The basic principles of mRNA decoding are conserved among all extant life forms. We present an integrative view all the complex interaction networks between mRNA, tRNA, and rRNA : the intrinsic stability of codon-anticodon trimers, the spatial conformation of the anticodon stem-loop of tRNA, the presence of modified nucleotides, the occurrence of non-Watson-Crick pairs in the codon-anticodon helix and the interactions with bases of rRNA at the decoding site. We derive an information-rich, alternative representation of the genetic code table. The new organization of the 64 codons is circular with an asymmetric distribution of codons that leads to a clear segregation between GC-rich 4-codon boxes and AU-rich 2:2-codon and 3:1-codon boxes. The advantage of integrating data in this circular decoding system is that all tRNA sequence variations can be visualized, within an internal structural and energy framework, for each organism and anticodon. Within this new representation, the multiplicity and complexity of nucleotide modifications, especially at positions 34 and 37 of the anticodon loop, segregate meaningfully and correlate well with the necessity to stabilize AU-rich codon-anticodon pairs and to avoid miscoding in split codon boxes. This structure-based network of interactions results in an energetically uniform decoding of all tRNAs that can adapt to the cellular constraints. The evolution and expansion of the genetic code is viewed as originally based on GC content with the progressive introduction of A/U together with tRNA modifications and the modification enzymes. This allows for a great diversity of codon usage depending on GC content of the genome and on the number and types of tRNAs. The representation should help the engineering of the genetic code to non-natural amino acids.

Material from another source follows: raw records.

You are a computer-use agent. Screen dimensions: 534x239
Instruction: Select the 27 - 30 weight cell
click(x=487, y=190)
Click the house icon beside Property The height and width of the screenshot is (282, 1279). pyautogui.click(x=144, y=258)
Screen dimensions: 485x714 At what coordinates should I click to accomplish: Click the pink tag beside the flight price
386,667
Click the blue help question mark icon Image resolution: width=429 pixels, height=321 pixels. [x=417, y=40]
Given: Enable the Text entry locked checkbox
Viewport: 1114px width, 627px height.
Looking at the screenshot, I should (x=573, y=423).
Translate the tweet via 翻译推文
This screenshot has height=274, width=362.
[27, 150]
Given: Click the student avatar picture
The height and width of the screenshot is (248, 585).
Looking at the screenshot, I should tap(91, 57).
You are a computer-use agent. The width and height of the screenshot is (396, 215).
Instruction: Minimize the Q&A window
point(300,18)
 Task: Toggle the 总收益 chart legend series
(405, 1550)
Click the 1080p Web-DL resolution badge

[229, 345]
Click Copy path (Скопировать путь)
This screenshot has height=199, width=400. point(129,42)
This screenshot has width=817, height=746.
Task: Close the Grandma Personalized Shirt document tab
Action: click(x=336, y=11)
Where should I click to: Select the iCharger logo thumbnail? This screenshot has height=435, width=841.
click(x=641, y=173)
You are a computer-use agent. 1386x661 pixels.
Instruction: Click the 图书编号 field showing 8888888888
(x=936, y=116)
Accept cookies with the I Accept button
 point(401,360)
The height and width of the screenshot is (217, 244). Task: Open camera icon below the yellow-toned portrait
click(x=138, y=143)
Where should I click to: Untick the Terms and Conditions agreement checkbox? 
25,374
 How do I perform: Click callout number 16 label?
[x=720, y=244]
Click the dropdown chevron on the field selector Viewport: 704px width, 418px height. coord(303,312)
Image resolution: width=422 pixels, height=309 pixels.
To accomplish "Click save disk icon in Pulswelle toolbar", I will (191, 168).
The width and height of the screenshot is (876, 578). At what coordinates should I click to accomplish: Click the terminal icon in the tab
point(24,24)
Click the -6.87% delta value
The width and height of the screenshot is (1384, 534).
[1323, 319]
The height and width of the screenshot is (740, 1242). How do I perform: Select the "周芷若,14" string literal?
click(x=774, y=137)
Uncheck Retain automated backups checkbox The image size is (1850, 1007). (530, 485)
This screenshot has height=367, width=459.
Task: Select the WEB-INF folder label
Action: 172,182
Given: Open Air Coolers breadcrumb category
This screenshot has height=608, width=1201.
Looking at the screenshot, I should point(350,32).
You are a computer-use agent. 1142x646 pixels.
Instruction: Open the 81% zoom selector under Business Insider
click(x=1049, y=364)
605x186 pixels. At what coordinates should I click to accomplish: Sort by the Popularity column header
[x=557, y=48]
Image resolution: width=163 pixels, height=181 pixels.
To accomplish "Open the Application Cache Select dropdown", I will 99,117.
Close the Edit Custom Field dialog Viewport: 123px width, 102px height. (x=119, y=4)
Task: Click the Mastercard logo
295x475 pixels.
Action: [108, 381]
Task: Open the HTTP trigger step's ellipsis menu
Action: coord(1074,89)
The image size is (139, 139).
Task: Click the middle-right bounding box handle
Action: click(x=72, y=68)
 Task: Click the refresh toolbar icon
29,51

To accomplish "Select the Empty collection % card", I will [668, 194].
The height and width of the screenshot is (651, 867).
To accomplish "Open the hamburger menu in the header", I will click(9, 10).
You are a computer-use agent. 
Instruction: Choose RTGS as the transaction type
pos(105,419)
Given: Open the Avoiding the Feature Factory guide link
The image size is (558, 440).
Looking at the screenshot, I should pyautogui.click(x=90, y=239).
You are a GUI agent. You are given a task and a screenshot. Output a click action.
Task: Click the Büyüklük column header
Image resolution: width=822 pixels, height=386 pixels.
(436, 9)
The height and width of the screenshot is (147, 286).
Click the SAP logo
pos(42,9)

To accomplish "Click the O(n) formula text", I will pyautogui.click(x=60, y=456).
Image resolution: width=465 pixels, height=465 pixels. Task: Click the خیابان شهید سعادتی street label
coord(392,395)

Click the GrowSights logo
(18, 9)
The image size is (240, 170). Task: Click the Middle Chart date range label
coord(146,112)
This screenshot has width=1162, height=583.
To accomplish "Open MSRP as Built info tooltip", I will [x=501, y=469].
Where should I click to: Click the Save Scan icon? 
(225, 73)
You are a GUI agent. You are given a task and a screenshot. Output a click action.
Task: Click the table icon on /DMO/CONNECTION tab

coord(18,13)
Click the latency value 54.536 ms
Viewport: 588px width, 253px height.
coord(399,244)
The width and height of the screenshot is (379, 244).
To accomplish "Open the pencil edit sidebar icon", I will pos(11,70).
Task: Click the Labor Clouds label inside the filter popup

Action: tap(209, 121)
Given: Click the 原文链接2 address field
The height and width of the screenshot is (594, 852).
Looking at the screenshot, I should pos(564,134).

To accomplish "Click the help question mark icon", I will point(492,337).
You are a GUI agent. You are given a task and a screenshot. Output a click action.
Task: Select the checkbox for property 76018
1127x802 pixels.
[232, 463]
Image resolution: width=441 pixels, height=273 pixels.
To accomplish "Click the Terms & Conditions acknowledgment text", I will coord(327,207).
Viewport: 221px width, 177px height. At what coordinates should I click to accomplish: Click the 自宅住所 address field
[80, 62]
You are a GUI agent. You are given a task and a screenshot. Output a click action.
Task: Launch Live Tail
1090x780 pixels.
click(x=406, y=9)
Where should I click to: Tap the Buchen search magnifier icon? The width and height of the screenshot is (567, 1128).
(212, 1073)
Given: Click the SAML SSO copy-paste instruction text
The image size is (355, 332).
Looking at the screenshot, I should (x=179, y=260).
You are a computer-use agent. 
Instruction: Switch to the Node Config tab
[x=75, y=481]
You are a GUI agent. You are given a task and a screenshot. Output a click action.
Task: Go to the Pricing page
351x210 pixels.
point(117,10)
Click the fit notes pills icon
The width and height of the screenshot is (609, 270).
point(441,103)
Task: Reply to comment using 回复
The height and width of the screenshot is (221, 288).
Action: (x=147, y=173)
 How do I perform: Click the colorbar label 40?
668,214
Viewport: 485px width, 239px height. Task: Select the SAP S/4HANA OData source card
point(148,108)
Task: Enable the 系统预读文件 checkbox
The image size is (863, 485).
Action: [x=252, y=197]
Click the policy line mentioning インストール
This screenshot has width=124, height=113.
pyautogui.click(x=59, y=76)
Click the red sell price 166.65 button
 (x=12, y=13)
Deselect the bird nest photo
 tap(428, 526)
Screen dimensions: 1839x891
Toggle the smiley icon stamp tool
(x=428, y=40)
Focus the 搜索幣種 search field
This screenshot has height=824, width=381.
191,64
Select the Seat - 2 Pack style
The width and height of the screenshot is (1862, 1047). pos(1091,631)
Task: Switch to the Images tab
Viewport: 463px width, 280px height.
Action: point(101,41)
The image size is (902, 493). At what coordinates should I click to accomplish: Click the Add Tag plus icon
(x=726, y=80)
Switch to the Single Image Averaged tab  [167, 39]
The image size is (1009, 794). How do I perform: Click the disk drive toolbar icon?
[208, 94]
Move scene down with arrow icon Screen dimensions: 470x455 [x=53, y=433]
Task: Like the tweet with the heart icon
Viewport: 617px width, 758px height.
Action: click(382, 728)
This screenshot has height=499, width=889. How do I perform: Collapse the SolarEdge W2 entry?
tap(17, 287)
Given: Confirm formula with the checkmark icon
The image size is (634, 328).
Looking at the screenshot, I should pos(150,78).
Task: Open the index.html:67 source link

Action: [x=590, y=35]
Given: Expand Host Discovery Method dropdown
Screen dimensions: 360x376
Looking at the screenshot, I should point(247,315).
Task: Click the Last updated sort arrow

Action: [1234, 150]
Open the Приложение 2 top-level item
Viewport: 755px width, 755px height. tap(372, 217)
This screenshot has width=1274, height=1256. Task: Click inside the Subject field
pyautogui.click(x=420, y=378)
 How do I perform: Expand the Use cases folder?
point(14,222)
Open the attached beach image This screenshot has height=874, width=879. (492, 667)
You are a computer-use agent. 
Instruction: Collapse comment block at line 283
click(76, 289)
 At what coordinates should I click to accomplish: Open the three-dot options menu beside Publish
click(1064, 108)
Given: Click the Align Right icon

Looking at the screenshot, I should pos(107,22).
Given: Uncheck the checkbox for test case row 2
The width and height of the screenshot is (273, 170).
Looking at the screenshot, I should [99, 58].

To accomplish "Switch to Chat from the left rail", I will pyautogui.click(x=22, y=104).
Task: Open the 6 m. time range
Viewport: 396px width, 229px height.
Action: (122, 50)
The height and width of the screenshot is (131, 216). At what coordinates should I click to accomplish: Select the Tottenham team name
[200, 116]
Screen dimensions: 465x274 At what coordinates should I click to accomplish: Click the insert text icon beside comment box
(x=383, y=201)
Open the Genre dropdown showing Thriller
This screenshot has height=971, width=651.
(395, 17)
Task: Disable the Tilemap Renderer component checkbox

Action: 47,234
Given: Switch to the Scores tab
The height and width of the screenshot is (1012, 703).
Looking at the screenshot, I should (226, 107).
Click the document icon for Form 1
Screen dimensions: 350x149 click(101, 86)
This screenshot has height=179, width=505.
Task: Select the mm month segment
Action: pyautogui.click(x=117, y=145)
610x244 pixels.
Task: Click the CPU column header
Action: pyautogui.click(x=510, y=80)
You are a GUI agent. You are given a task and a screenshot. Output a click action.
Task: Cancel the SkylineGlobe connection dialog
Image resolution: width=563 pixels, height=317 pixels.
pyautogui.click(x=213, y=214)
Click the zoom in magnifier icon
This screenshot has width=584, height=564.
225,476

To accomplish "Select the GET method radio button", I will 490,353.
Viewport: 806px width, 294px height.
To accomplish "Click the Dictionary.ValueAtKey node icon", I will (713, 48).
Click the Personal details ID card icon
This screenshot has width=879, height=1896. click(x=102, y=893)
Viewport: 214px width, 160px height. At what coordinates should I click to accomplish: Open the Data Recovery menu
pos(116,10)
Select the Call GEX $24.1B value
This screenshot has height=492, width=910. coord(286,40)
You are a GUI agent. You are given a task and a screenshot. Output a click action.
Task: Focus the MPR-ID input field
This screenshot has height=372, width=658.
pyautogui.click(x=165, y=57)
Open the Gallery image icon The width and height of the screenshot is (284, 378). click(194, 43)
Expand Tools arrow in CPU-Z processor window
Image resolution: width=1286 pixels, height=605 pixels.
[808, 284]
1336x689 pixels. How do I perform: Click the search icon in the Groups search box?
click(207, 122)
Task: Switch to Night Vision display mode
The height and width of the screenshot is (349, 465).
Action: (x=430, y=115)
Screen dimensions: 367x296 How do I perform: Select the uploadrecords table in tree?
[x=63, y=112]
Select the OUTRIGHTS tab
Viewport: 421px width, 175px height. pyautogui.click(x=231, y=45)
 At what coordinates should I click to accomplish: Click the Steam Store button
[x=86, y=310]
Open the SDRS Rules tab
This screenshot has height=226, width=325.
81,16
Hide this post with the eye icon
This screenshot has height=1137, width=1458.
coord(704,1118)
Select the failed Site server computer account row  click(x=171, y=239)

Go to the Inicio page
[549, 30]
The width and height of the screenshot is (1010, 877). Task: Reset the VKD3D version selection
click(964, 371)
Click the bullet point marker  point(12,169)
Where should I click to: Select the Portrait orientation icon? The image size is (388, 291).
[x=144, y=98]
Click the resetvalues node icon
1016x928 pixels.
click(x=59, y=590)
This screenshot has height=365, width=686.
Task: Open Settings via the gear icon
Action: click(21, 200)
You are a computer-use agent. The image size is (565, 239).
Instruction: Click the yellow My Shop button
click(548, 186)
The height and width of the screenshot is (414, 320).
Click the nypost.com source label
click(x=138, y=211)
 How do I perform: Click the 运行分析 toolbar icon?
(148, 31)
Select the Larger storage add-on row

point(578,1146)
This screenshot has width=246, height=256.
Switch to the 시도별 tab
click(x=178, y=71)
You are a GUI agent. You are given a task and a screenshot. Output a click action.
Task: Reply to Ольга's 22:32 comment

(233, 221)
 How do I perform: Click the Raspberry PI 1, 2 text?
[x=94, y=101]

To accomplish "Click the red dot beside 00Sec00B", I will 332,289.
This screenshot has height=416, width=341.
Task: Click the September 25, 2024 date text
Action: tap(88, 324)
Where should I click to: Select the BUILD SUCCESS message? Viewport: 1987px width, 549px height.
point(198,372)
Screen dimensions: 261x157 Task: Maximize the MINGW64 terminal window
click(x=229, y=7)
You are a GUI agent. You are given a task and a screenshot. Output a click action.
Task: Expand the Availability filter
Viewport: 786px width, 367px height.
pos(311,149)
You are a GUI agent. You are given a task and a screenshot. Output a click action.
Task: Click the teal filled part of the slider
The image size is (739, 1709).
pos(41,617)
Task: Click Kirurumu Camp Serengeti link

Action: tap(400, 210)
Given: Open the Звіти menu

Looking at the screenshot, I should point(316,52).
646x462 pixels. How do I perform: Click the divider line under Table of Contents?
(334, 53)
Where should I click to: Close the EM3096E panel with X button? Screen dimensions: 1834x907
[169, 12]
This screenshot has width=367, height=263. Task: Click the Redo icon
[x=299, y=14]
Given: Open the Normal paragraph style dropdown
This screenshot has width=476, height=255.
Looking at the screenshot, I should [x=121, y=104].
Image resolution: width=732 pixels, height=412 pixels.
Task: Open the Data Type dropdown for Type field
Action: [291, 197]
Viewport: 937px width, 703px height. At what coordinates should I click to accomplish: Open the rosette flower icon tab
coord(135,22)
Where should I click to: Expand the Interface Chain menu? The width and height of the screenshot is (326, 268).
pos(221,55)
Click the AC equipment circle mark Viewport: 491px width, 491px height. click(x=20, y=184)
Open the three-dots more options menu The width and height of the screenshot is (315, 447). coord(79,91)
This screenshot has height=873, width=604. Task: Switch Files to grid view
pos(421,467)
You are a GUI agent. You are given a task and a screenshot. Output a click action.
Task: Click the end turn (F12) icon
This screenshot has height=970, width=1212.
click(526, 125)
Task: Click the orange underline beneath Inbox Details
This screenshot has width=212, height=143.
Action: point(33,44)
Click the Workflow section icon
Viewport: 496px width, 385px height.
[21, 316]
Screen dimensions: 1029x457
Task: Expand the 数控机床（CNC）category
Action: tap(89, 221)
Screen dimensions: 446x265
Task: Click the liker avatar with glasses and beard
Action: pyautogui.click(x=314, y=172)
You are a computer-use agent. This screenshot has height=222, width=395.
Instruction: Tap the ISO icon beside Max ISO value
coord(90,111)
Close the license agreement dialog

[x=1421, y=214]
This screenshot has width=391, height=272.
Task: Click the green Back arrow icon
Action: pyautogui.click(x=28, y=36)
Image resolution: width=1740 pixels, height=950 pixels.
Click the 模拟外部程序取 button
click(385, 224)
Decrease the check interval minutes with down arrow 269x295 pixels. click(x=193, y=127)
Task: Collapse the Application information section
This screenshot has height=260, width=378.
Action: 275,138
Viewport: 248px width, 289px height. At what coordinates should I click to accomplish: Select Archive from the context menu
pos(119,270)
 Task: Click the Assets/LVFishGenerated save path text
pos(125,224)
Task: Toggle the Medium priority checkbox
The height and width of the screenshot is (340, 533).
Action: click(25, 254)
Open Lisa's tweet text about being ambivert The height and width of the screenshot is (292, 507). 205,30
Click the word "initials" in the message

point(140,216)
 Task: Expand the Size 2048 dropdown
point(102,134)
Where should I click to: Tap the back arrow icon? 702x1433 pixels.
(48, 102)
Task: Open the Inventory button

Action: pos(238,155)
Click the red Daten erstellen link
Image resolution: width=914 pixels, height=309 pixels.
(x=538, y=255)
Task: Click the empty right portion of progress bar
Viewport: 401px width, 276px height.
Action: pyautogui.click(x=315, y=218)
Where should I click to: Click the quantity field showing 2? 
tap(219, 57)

In summary, in order to maximize the diversity in codon usage without increasing the numberf different tRNAs (for decoding the 61 sense codons), cells developed sophisticated arrays of tRNA modifications that are anchored in cellular metabolic enzymatic pathways. The genetic code is not translated universally and several differences exist between organisms and in the three kingdoms of life. In each organism, there is a very strong connectivity between the elements responsible for the reliability and efficiency of the decoding process of the genetic code. The multiplicity of these highly interconnected elements and the integration of the various biological information flows ultimately allow for the maintenance of subtle cellular homeostasis and place the processes of translation at the center of cellular activities.

== Bibliography ==

- E. Westhof and N. Hardy, Water and Biological Macromolecules in Folding and Self-assembly of Biological Macromolecules, McMillan, London, World Scientific, Singapore, 1993 and 2014
- E. Westhof, R.K. Hartmann, A. Bindereif, A. Schön, Handbook of RNA Biochemistry, Weinheim, Wiley-VCH, 2005, 2014
- E. Westhof and N. Leontis, RNA 3D Structure Analysis and Prediction, Berlin Heidelberg, Springer, 2012.

== Membership in learned societies ==

- French Society of Biochemistry and Molecular Biology (President 2004–2008)
- RNA Society (President 2005)
- American Association for the Advancement of Science (Fellow)
- Institute of Physics, London, U.K. (Fellow)
- Chairman of the steering committee of the Maison pour la science en Alsace

== Membership of other academies ==

- Institut Universitaire de France (1995–2005).
- Member of EMBO (European Molecular Biology Organization, 1998).
- Member of the Deutsche Akademie der Naturforscher Leopoldina (2000).
- Member of the Academia Europaea (2001).
- Member of the Académie des Sciences (2011).

== Awards and honours ==

- Jacques Monod Prize, Institut Pasteur (1992).
- Charles Leopold-Mayer Prize from the Académie des sciences (2007).
- Outstanding Service Award, RNA Society (2008).
- Feodor Lynen Medal, Gesellschaft für Biochemie und Molekulare Biologie (2011)
- Medal of the French Society of Biochemistry and Molecular Biology (2014).
- Chevalier of the Ordre national du Mérite (2015).
- Lifetime Achievement Award, RNA Society (2016).
- Wang Ying Lai Prize, Institute of Biochemistry, Academia sinica, Shanghai (2017).
- Rolf-SAMMET-Gastprofessor, Aventis Foundation, Johann Wolfgang Goethe Universität, Frankfurt-am-Main (2018).